I ritardatari cronici non lo fanno per cattiveria a far aspettare gli altri o a mancare la consegna di un lavoro o a non rispettare gli orari: nel loro cervello, infatti, un minuto non è composto da 60 secondi, ma da 77.
Ebbene il Wall Street Journal ha raccolto molti studi a riguardo e ha fatto una sintesi stabilendo – come si legge su Repubblica – che esistono due tipi di persone: il tipo A, sempre puntuale e preciso, competitivo e con una punta di aggressività, secondo cui un minuto vale 58 secondi; e il tipo B, indaffarato, multi-tasking, che si concentra poco.
La differenza tra i due è del 30%, per cui i ritardatari cronici hanno un orologio mentale estremamente diverso dai più puntuali e organizzati, ma questo atteggiamento non è da imputarsi alla maleducazione dell’individuo quanto al fatto che egli sbaglia sistematicamente i calcoli per spostarsi da una parte all’altra, prepararsi per un incontro o terminare un lavoro.
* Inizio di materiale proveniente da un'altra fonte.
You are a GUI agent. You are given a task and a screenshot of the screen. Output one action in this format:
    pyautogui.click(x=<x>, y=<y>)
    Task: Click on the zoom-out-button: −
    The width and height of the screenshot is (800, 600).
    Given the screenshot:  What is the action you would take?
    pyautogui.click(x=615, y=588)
Come riportato ancora sulla Repubblica, ecco alcuni consigli da parte di Justin Krueger, esperto di psicologia sociale, per ovviare alla questione del costante ritardo: “Se il problema per gli individui del tipo B è una carenza previsionale, uno dei rimedi consiste nello “scomporre” in tanti elementi una singola operazione. Suddividendo i vari passi successivi per arrivare all’appuntamento, ci si aiuta a fare una previsione più realistica. Idem per un impegno di lavoro, la preparazione di un documento da presentare in ufficio, e così via”.
Il problema culturale, in ogni caso, resta: in Italia, per esempio siamo più tolleranti verso i ritardatari cronici, in altri paesi è inammissibile e spesso combacia con una carenza di competitività sugli obiettivi da raggiungere al lavoro.